• **RECORDS PROVIDED**:
· · · ·

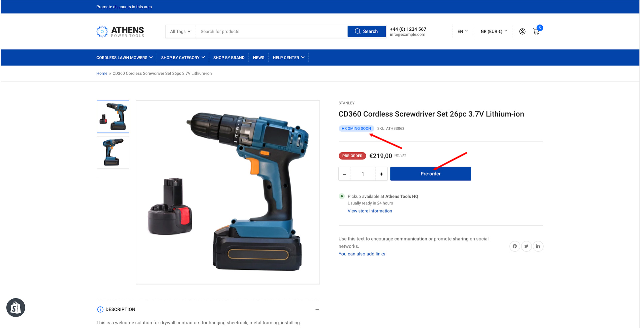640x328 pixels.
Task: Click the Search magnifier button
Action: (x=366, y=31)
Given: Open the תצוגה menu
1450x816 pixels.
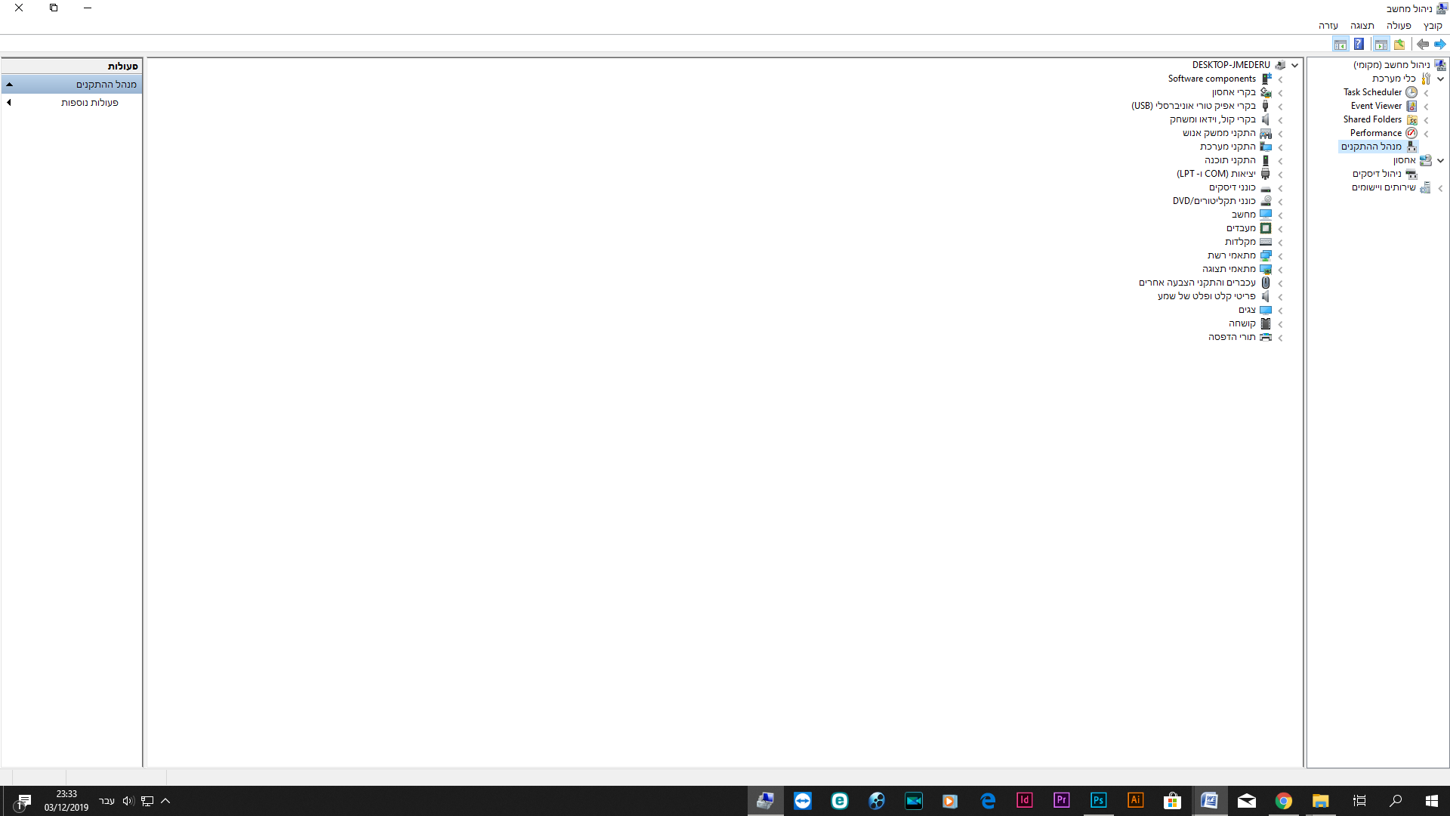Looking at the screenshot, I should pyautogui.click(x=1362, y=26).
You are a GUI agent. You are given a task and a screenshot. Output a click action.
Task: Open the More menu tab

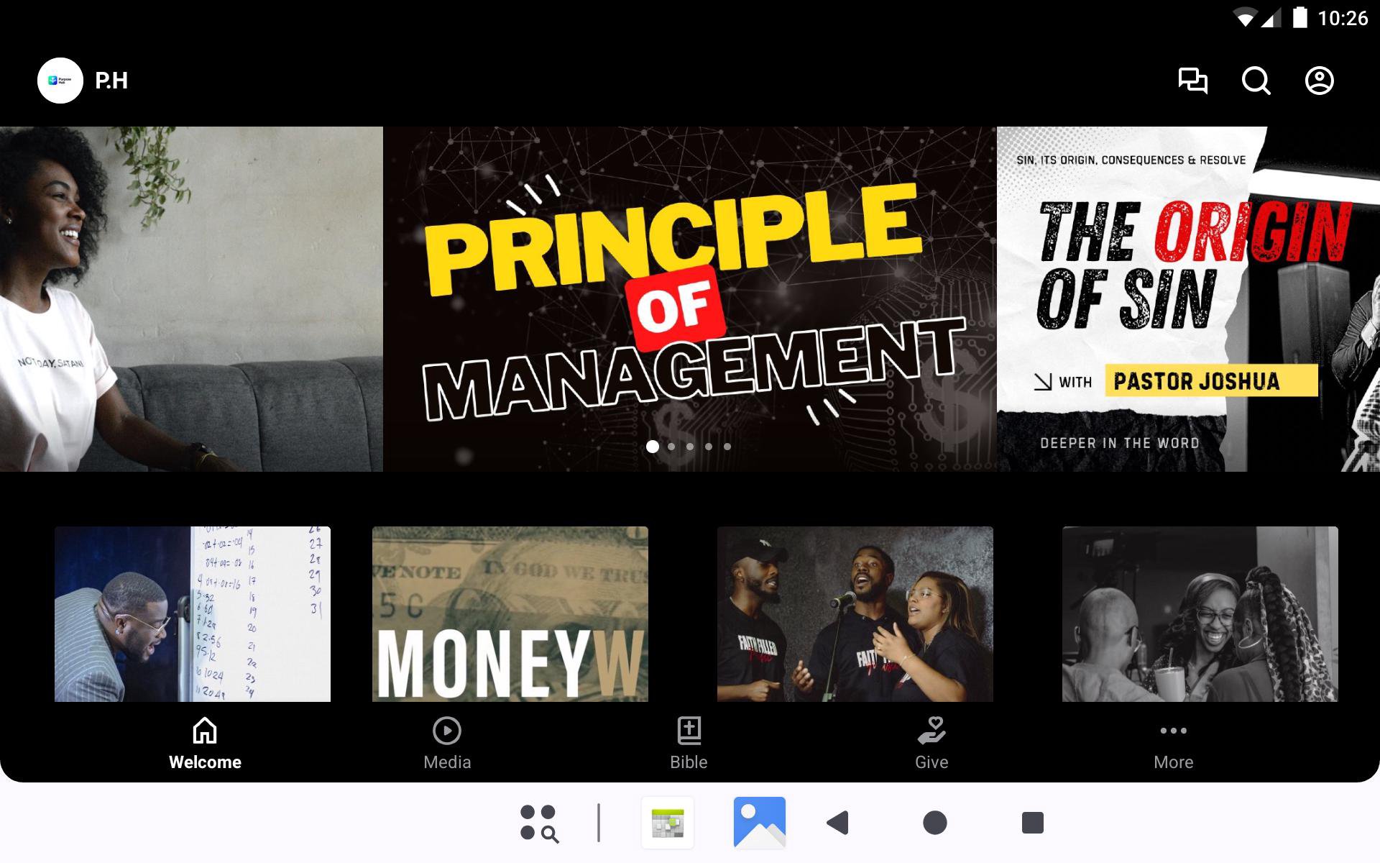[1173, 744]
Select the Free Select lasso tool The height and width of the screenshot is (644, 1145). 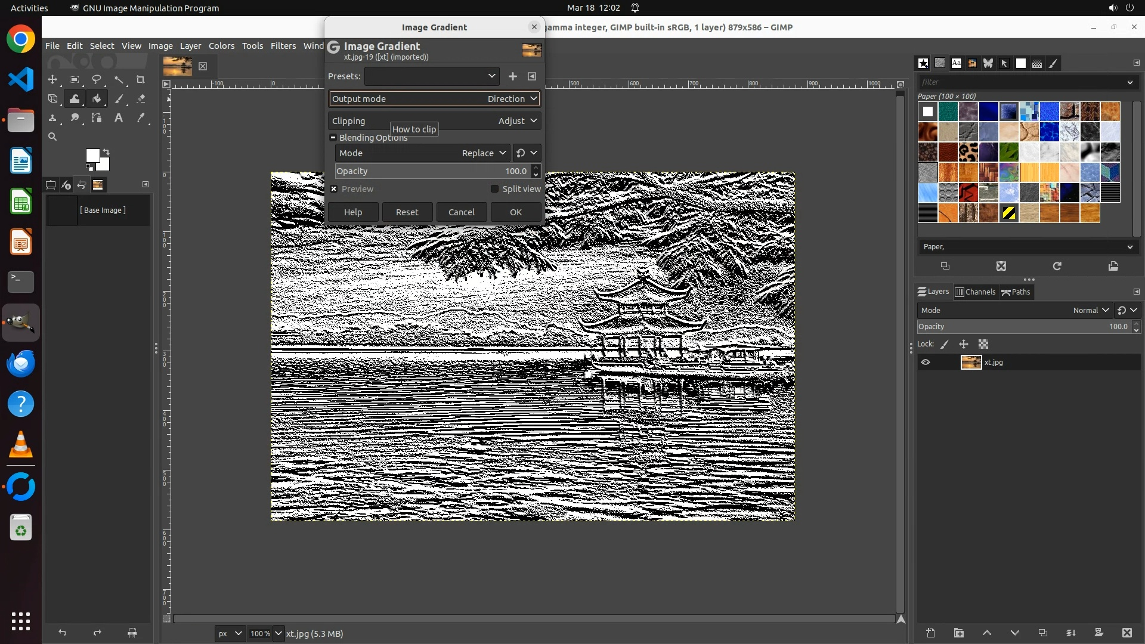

· · · ·

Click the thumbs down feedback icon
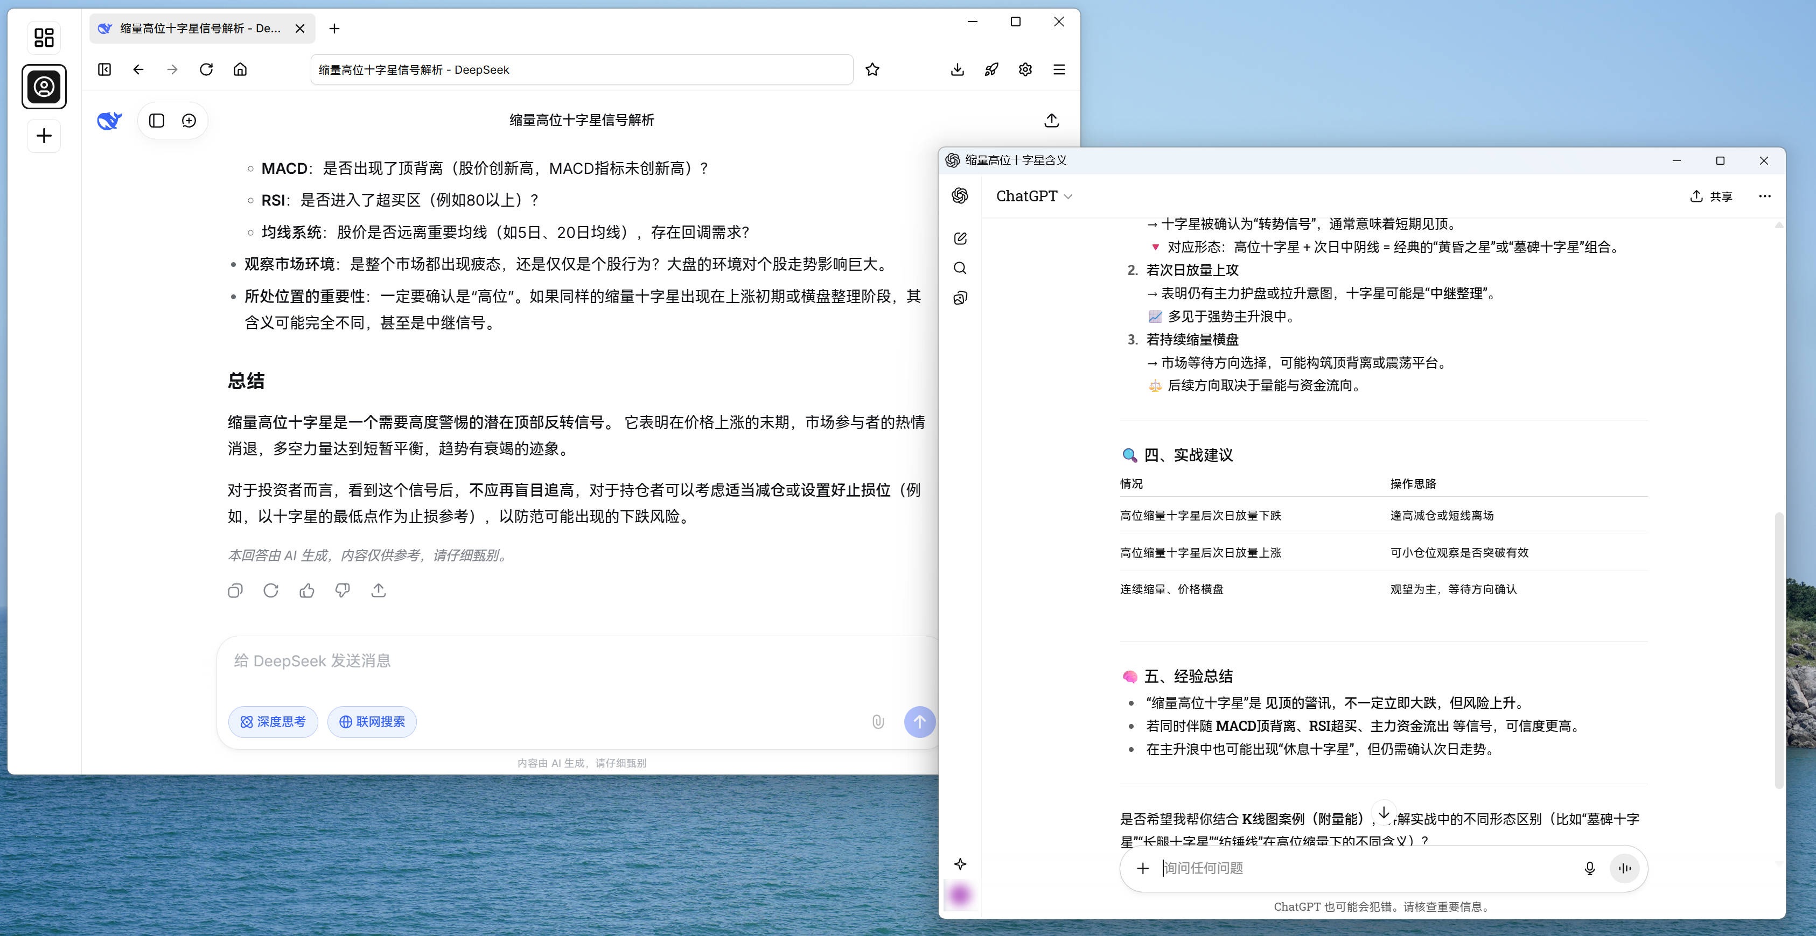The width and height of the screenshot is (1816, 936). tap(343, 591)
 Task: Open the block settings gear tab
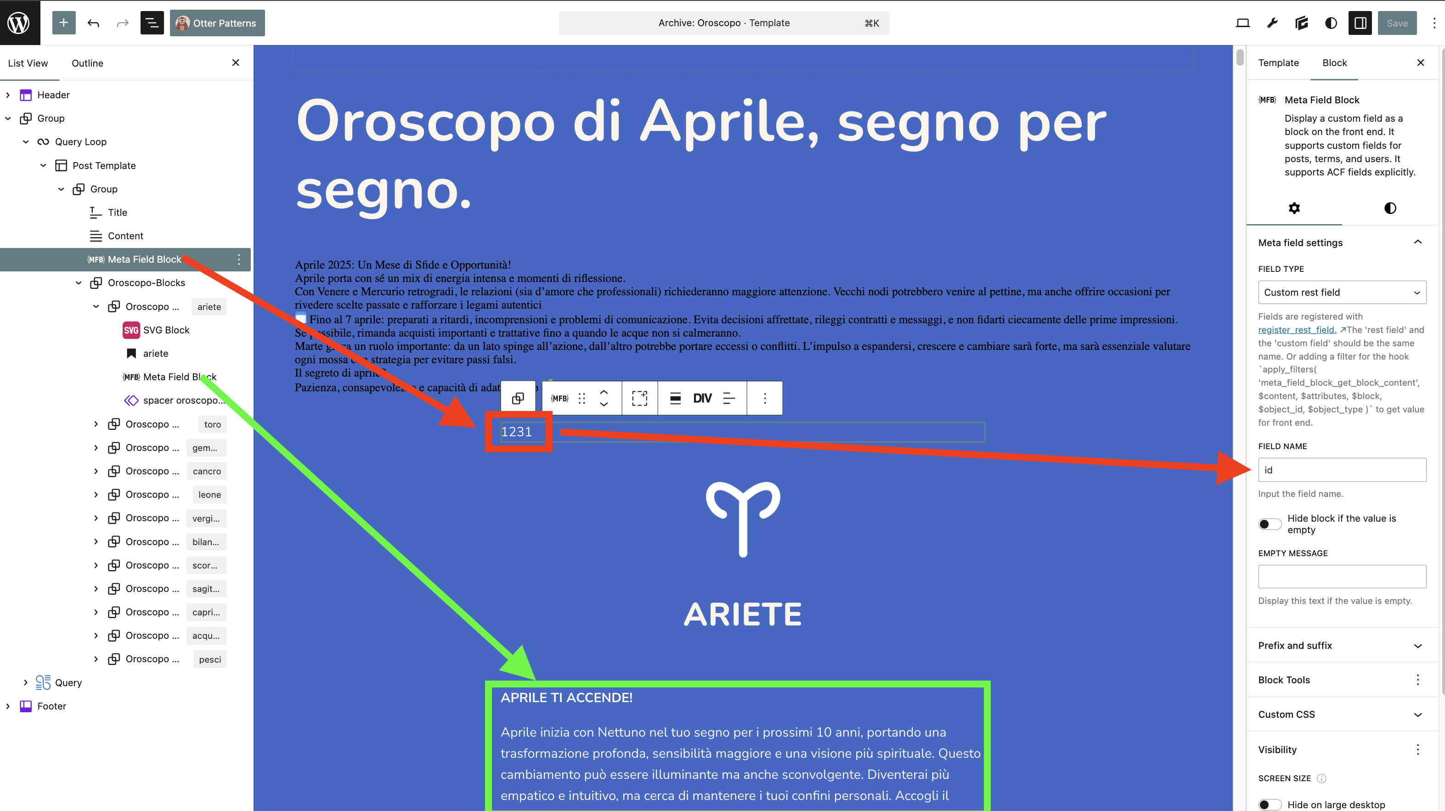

· · · ·

• **WHAT TO DO**: From the entries above, copy exactly the lines starting at the one with "1450x816 pixels." and stopping at the one with "Select the Free", keeping both ends. Drop the pictures.

• **EXERCISE OUTPUT**:
1450x816 pixels.
Looking at the screenshot, I should pyautogui.click(x=1362, y=26).
You are a GUI agent. You are given a task and a screenshot. Output a click action.
Task: Open the More menu tab

[1173, 744]
Select the Free Select lasso tool The height and width of the screenshot is (644, 1145). 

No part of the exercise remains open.